#### Record excerpts
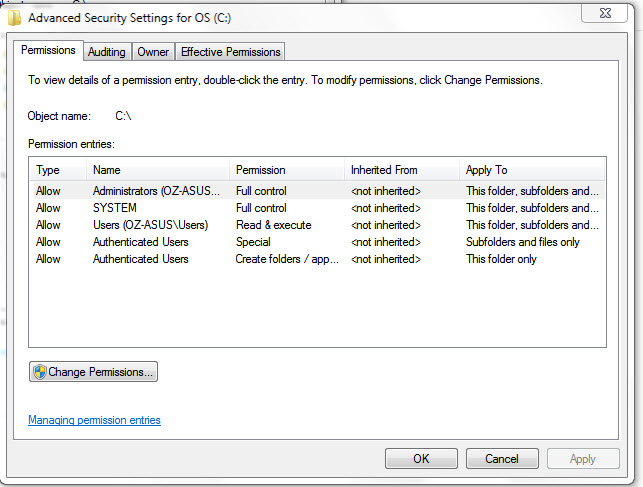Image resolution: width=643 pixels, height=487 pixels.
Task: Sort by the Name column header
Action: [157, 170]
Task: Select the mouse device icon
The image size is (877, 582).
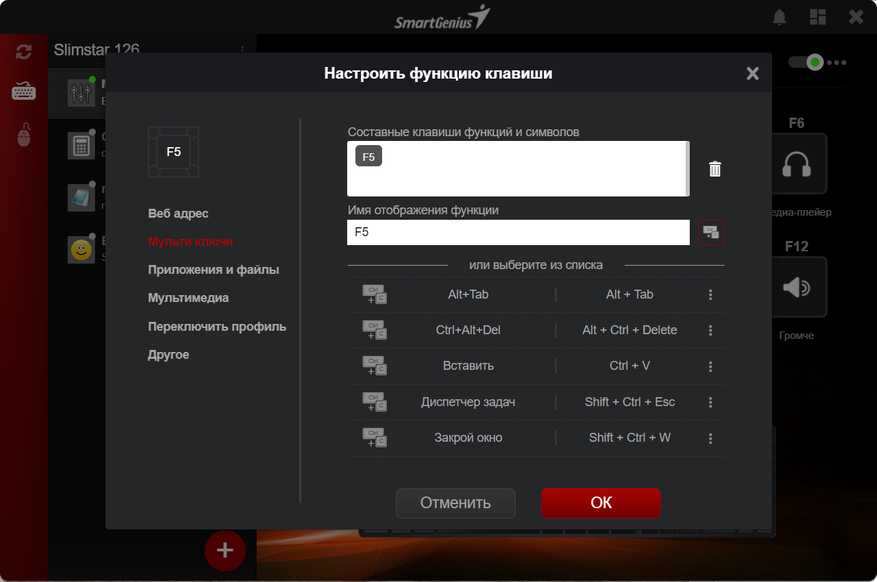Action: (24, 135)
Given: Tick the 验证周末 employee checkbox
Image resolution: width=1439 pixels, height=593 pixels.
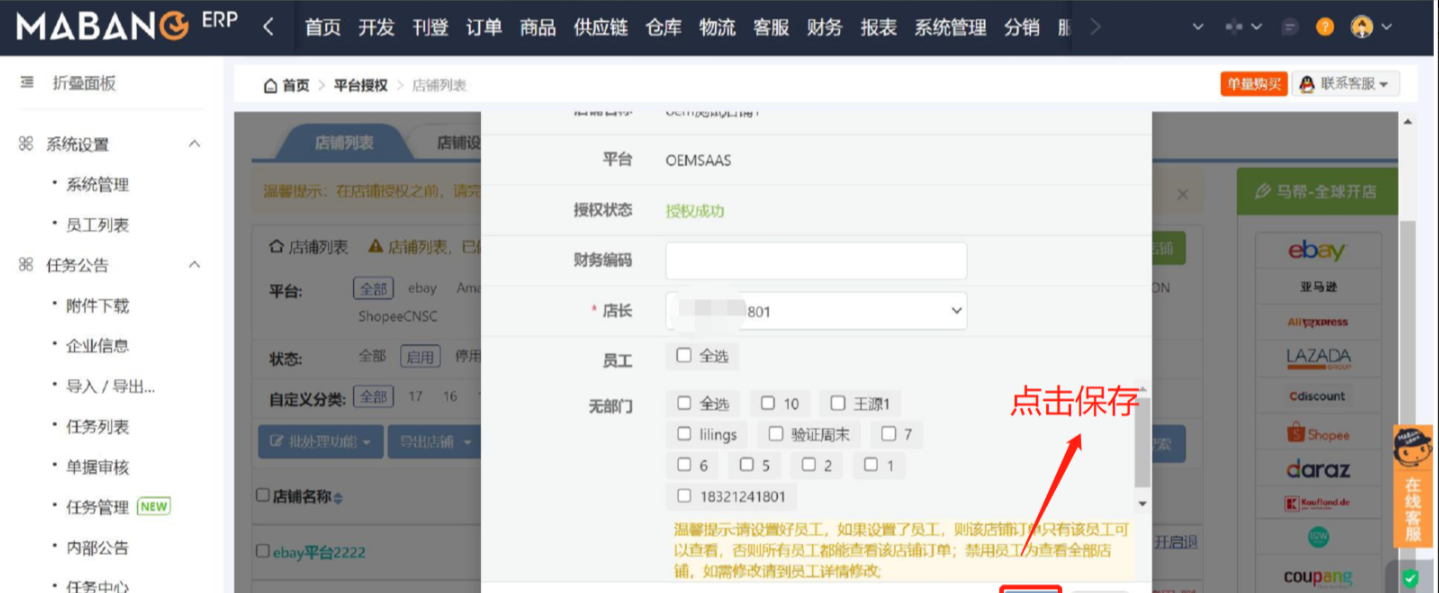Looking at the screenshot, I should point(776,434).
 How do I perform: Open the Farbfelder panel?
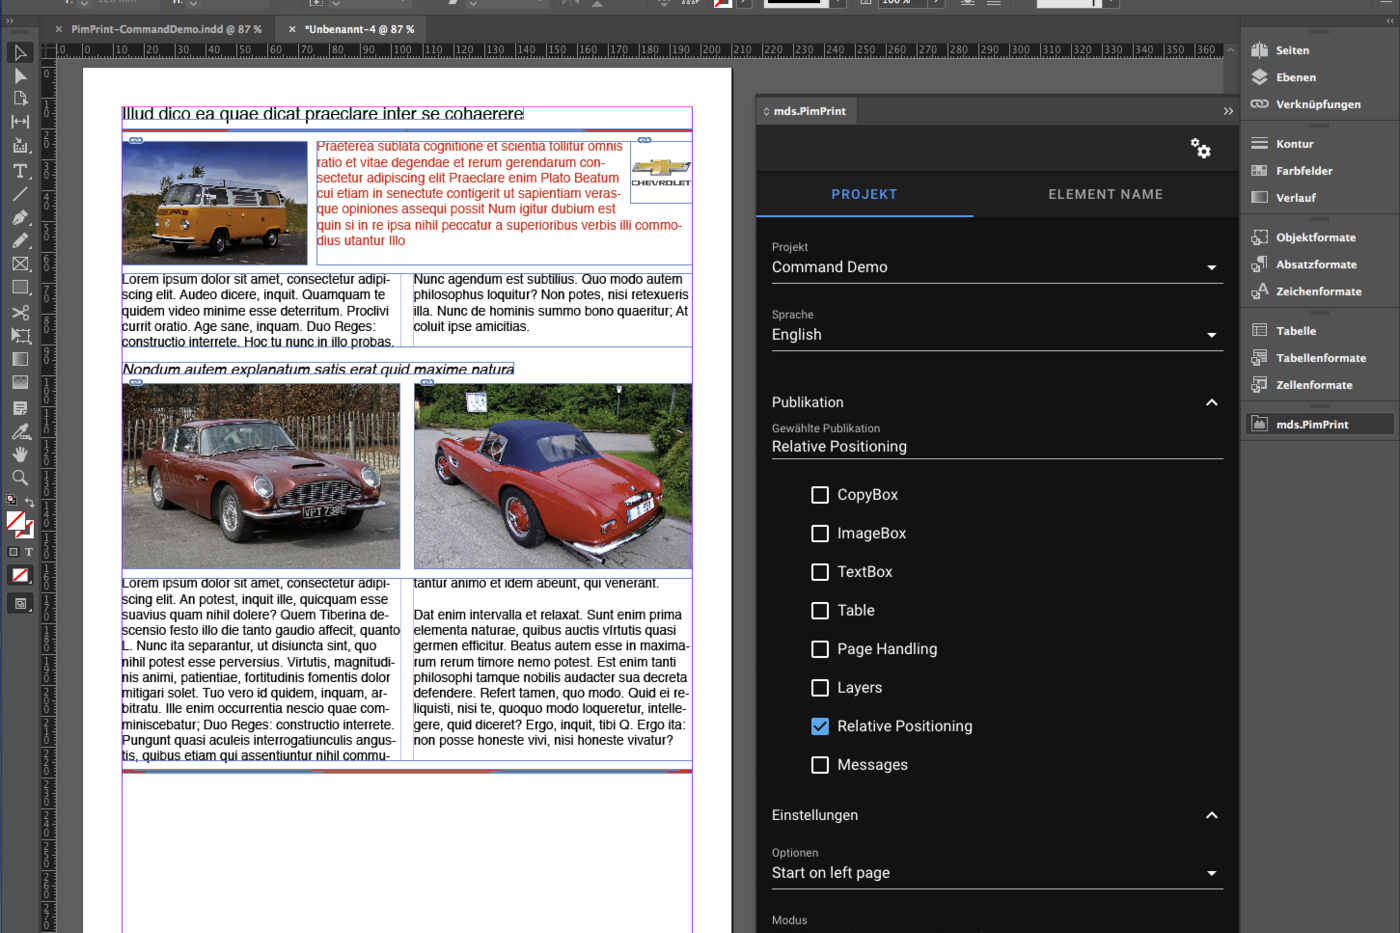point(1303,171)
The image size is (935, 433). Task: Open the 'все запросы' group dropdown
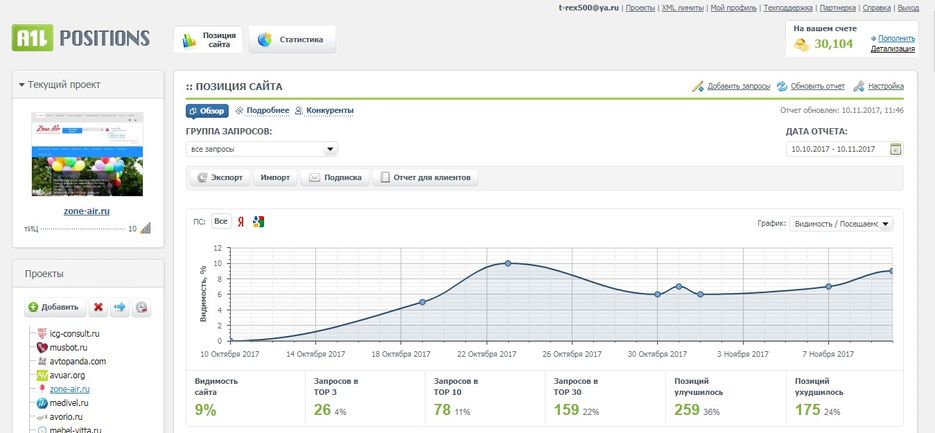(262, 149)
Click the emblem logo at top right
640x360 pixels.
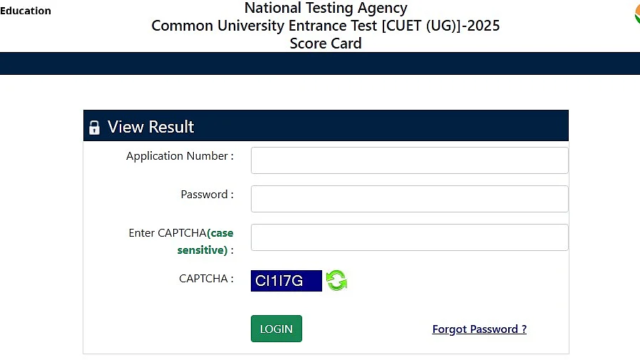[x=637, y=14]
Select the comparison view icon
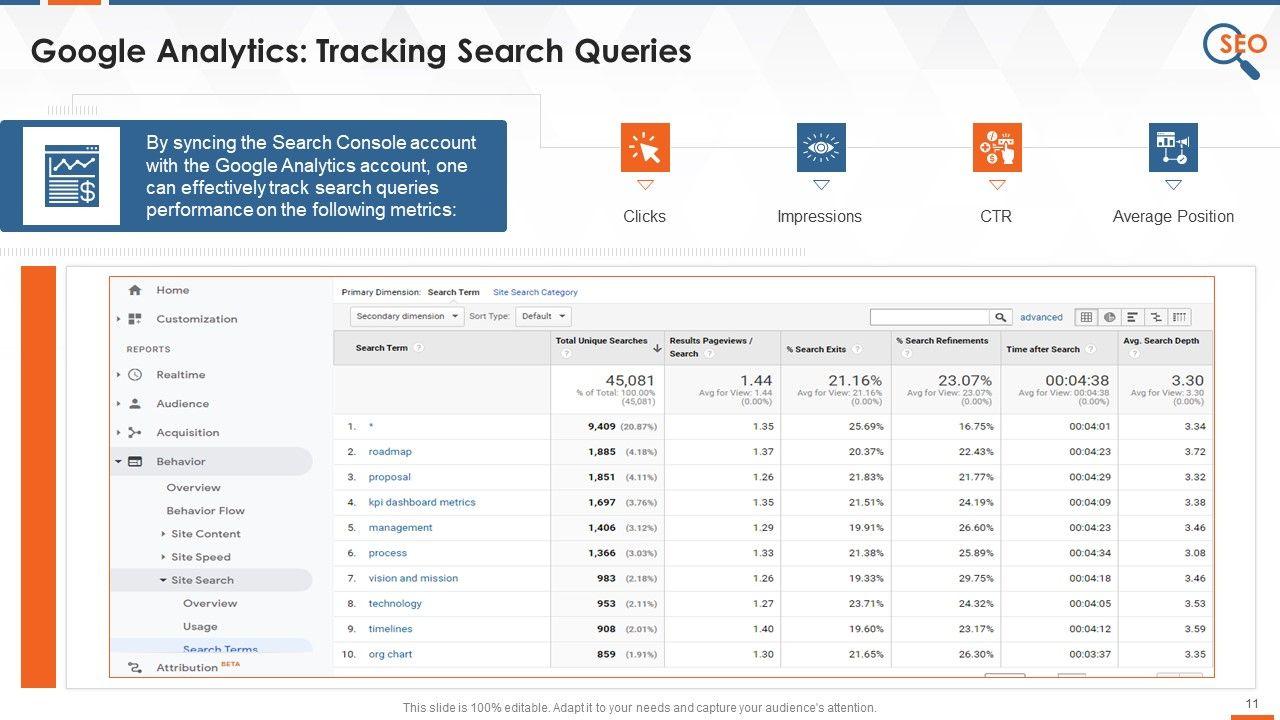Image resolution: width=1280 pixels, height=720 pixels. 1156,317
########
Quote precisely the lines of the data from the line containing "Image resolution: width=1439" through its final line, both included, excluding pictures.

Image resolution: width=1439 pixels, height=593 pixels.
Looking at the screenshot, I should point(776,434).
 How do I perform: Open the Farbfelder panel?
point(1303,171)
The image size is (935, 433). Task: Open the 'все запросы' group dropdown
(262, 149)
Click the emblem logo at top right
640x360 pixels.
[x=637, y=14]
Select the comparison view icon
Image resolution: width=1280 pixels, height=720 pixels. 1156,317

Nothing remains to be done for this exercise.